L’IA ne suffit pas : pourquoi les entreprises doivent d’abord maîtriser leurs processus

Les dirigeants des grandes entreprises ont compris le potentiel transformateur de l’IA. Pourtant, malgré les avancées spectaculaires des agents intelligents, leur déploiement efficace reste un défi majeur. La tentation est grande de vouloir des résultats immédiats pour rassurer les actionnaires, mais cette précipitation conduit souvent à automatiser des processus mal compris, avec des taux d’échec élevés et des risques accrus.

Le mythe de l’automatisation instantanée

De nombreuses entreprises sous-estiment la complexité de leurs opérations. Un processus apparemment simple comme le traitement d’une commande client peut en réalité comporter des milliers de variations selon la localisation, le type de client ou les contraintes réglementaires. Cette complexité opérationnelle est intrinsèque aux grandes organisations et ne disparaît pas avec l’introduction de l’IA.

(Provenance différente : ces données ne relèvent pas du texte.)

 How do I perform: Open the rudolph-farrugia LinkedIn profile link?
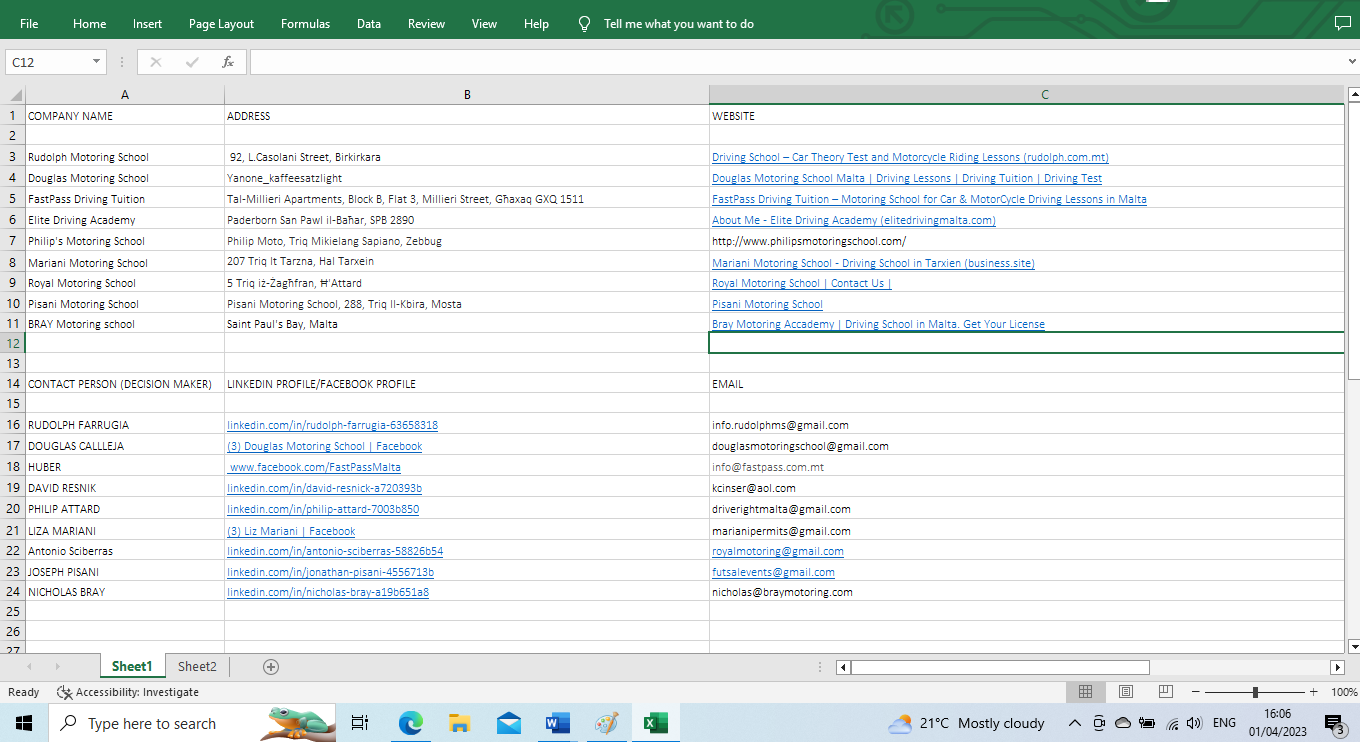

L’erreur fondamentale consiste à croire que les processus métiers sont linéaires et prévisibles. En réalité, ils évoluent constamment avec des exceptions qui se sont accumulées au fil des années. Automatiser ces processus sans les comprendre pleinement revient à transférer cette complexité à l’IA, avec des résultats souvent décevants.

Les fondations avant l’automatisation

Les entreprises qui réussissent leur transformation par l’IA adoptent une approche méthodique. Boots, la célèbre chaîne de pharmacies britannique, a d’abord cartographié plus de 2000 processus métiers avant d’envisager l’automatisation. Cette démarche a permis de simplifier des processus complexes, réduisant par exemple une procédure de 220 étapes à seulement 40, avec des gains d’efficacité de 75%. Comme le souligne Lee Oates, responsable finance chez Boots : « L’IA ne peut résoudre vos problèmes que si vous avez préparé vos fondations, vos données et vos processus ».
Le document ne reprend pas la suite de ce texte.